The reasons for this ultimately come down to that eternal issue of storage allocation, plus the fact that any number of our users have quite a lot of email (gigabytes and gigabytes of it). No matter what you do about email, it has to live somewhere, and someone has to pay for the storage space, the backups, and so on. In our environment, how we allocate storage in general is that people get however much disk space they're willing to pay for. There's various obvious good reasons to stick with this for mail storage space, and once we're doing that there are good reasons to stick with our standard model of providing disk space when providing mail folder space, including that we already have an entire collection of systems for managing it, backing it up, and so on. Since we use ZFS pools, in theory this mail storage space doesn't have to go in people's home directories; we could make separate 'mail storage' filesystems for every person and every group. In practice, we already have home directory filesystems.
It's possible that IMAP-only mail storage in some dedicated format would be more efficient and faster than what we currently have (most people keep their mail in mbox format files). In practice we don't have a mail environment that is that demanding (and since we're moving an an all-SSD setup for all storage, our IO rates are about to get much better anyway).

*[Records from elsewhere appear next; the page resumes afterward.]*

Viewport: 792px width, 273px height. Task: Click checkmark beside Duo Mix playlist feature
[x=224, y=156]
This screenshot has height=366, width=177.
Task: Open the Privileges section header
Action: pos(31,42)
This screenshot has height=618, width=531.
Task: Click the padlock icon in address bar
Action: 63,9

As far as things like .forward
s go, my view is that this is a
pragmatic tradeoff. Supporting .forwards ties our hands to some
degree, but it also means that we don't have to build and commit
to a user accessible server side mail filtering system, with all
of the many questions it would raise. As with mail folder storage,
using people's home directories and all of the regular Unix
infrastructure is the easiest and most obvious approach.
PS: Our Unix-focused approach is not one I would necessarily recommend for other environments. It works here for various reasons, including that we already have general Unix login servers for people to use and that we don't have that many users.